Omdat het om een nieuw onderwerp gaat, heeft De Groot hier nog maar weinig ervaring mee. “Het invullen van de rekenmodule was gemakkelijk. Wel kost het tijd om de benodigde gegevens te verzamelen, zoals jaaroverzichten, rekeningen, etc. We zijn gecertificeerd, dus ik neem aan dat er geen problemen zijn.”
Wat levert het op?
Er vallen inmiddels ongeveer 300 glastuinbouwbedrijven onder het keurmerk. Het betreft 39% van de groenteteelt en 4% van de sierteelt. Op dit moment krijgen deze telers niet extra betaald voor hun inspanningen. “Het is vooral een voorwaarde om te mogen leveren aan de klanten die erom vragen”, ondervindt De Groot.
Bij de Vaate: “Het werken aan duurzaamheid via dit keurmerk levert maatschappelijk draagvlak in de samenleving en politiek op. Ook Greenpeace, dat vindt dat supermarkten meer duurzame productie moet stimuleren, acht een eerlijke beloning voor de telers op hun plaats. Aardappelcoöperaties en HAK geven al wel een bepaald bedrag per hectare extra voor de certificering”, weet hij.
Ook broeikasgasemissie telt nu mee
De broeikasgasemissie is dit jaar nieuw in het certificatieschema. In overleg met stakeholders zijn er normen bepaald, waaraan bedrijven moeten voldoen. Glastuinders vallen in de categorie ‘bedekte teelten’. In 2024 moeten telers aan de nieuwe eisen voldoen.

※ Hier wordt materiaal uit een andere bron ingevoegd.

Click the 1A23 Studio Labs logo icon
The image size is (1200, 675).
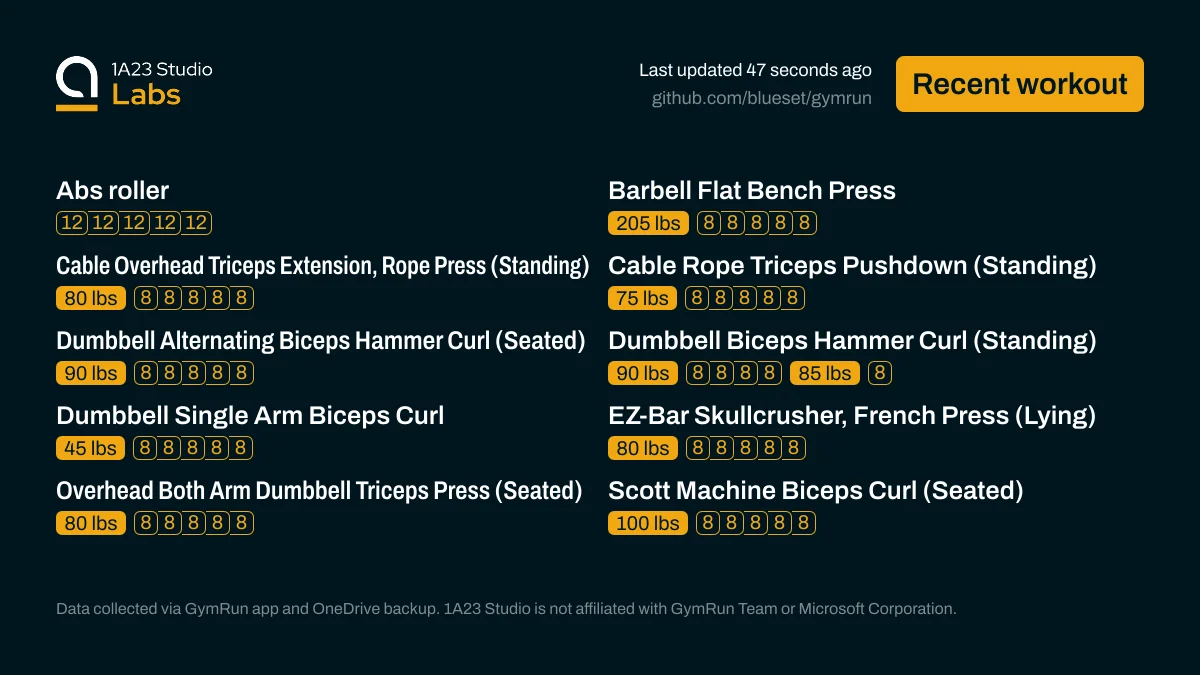click(x=77, y=83)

“Emissie van broeikasgassen is een nieuw criterium. De normeringsaanpak is vastgesteld in overleg met telers, onderzoekers en energiespecialisten. Voor bedekte teeltbedrijven geldt dat telers een aantal gegevens over hun energieverbruik en in- en verkoop van diverse energiedragers moeten registreren om de broeikasgasemissie op bedrijfsniveau te kunnen berekenen. Dit kunnen ze doen met de ‘Rekenmodule broeikasgasemissies bedekte teelt’, te vinden op de website van SMK, legt projectleider Jaap Bij de Vaate uit.

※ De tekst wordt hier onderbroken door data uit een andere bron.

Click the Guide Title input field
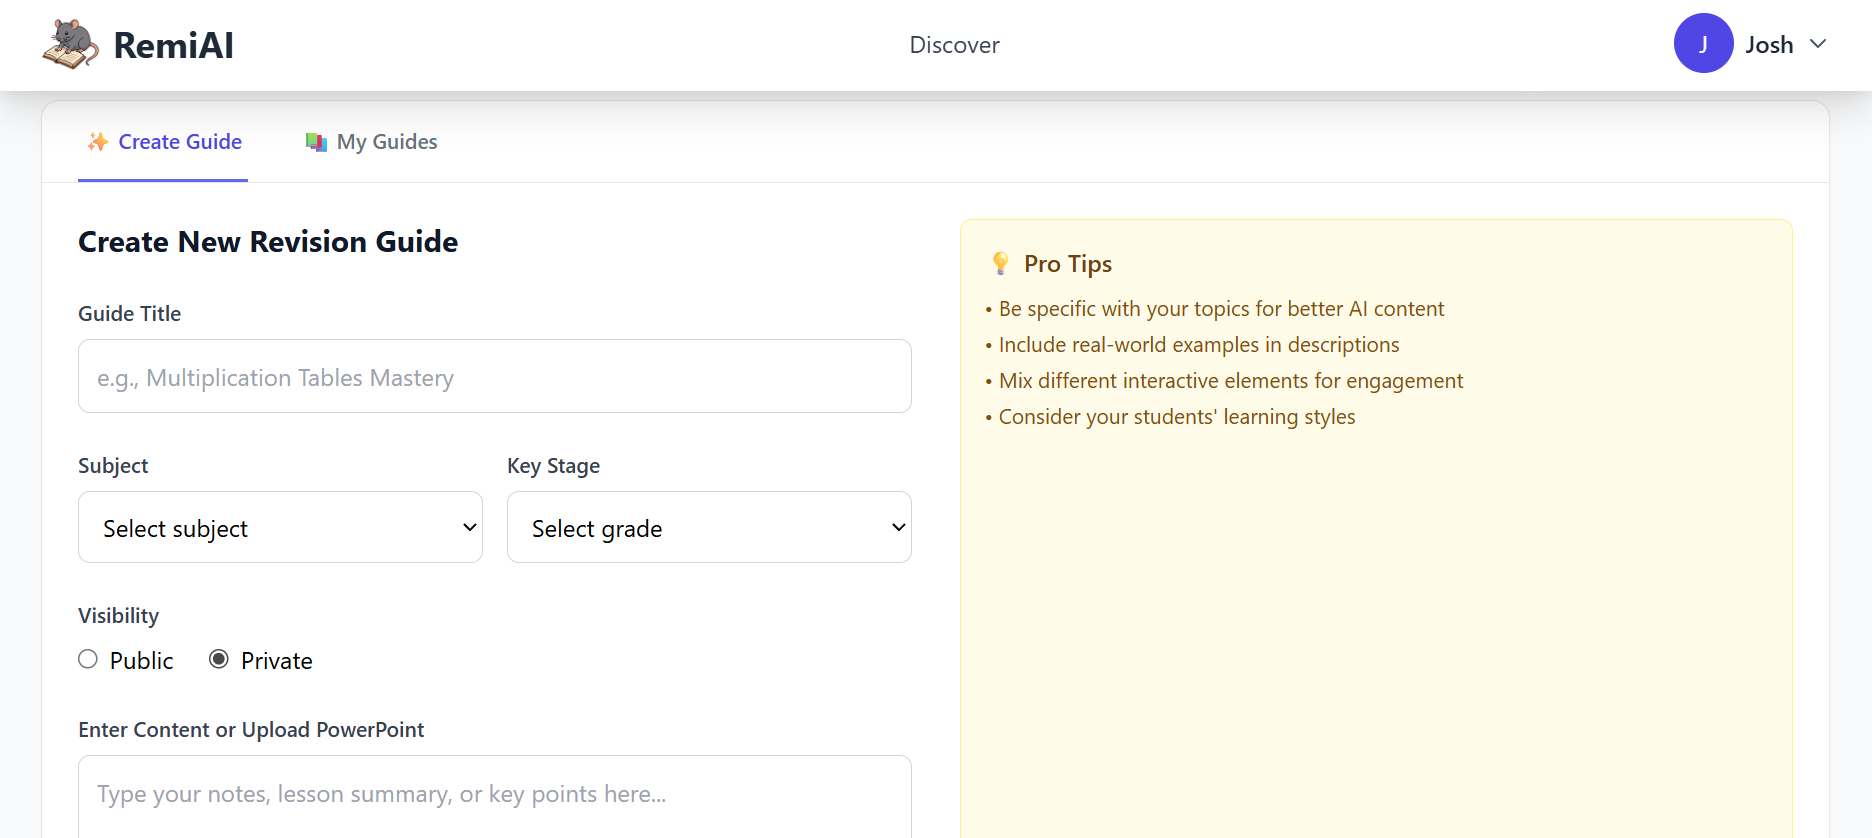Screen dimensions: 1872x838 (x=494, y=376)
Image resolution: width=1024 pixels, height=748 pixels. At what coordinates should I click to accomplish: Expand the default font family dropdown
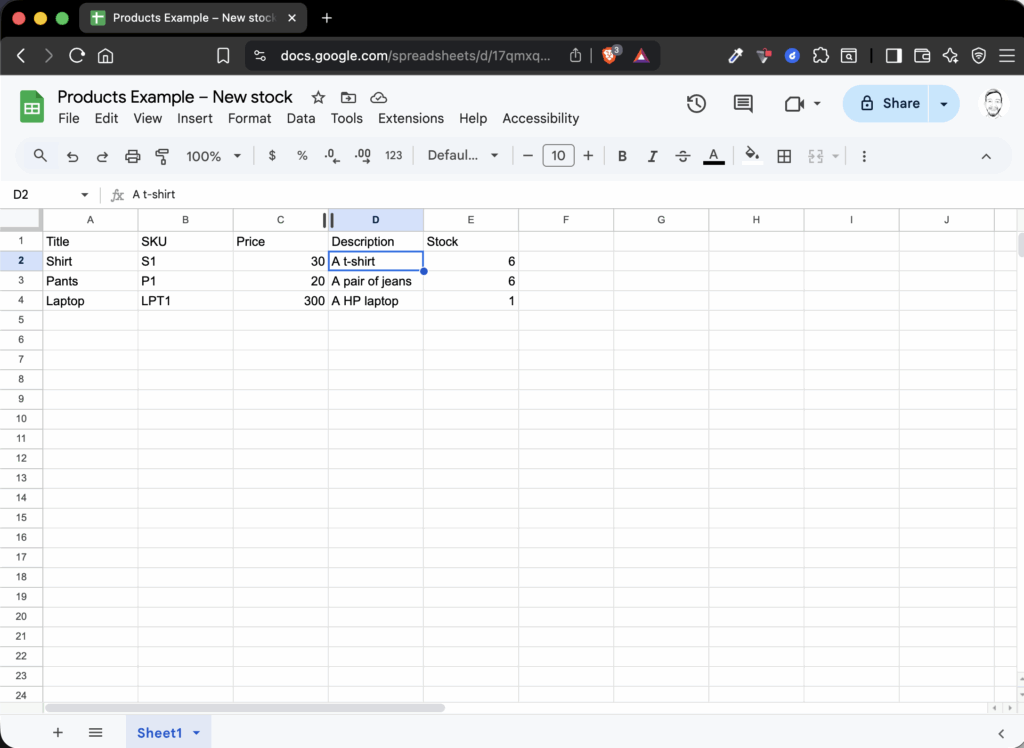point(462,156)
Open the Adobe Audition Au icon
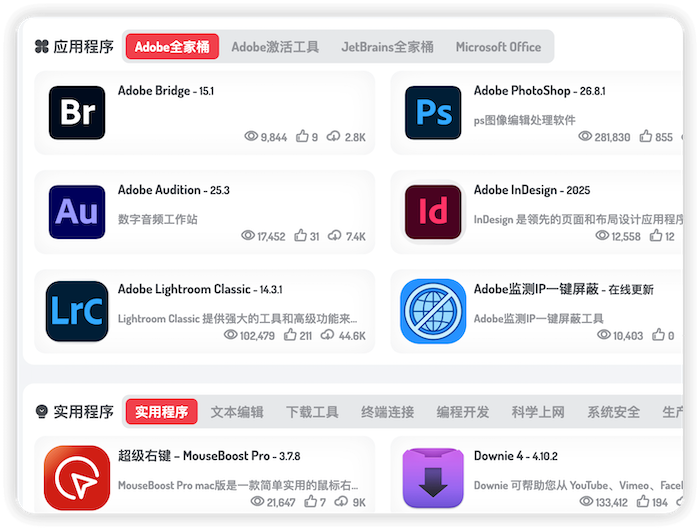 77,211
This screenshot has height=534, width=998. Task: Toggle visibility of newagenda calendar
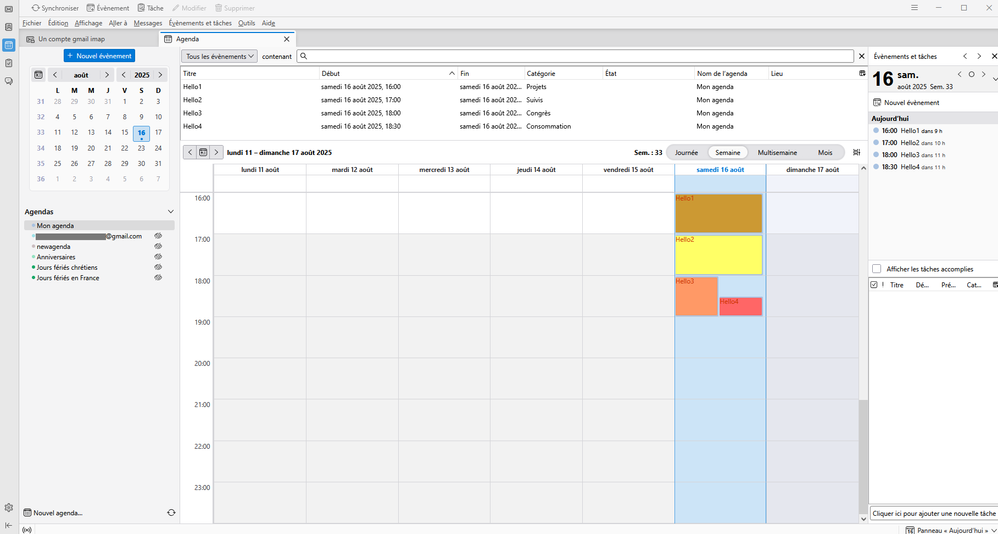click(158, 247)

“Met die rekenmodule kunnen telers zien waar ze nu staan. Als een bedrijf de norm overschrijdt, moeten ze een plan maken hoe ze uiterlijk in 2024 aan de eisen voldoen.” Van de bedrijven die in 2020 de rekenmodule hebben toegepast, lijkt meer dan 80% binnen de norm te blijven. Bij bedrijven die de norm overschrijden, lijkt er vaak een samenhang te zijn met het leveren van elektra aan het net.
“Wanneer de capaciteit van de WKK om warmte te leveren groot is ten opzichte van de warmtebehoefte van de teelt, kan de situatie ontstaan waarin een bedrijf veel elektra verkoopt en het warmteoverschot via de kasventilatie verdwijnt”, legt Bij de Vaate uit. “Dat kan economisch nog steeds aantrekkelijk zijn, maar past niet bij een duurzaam label.”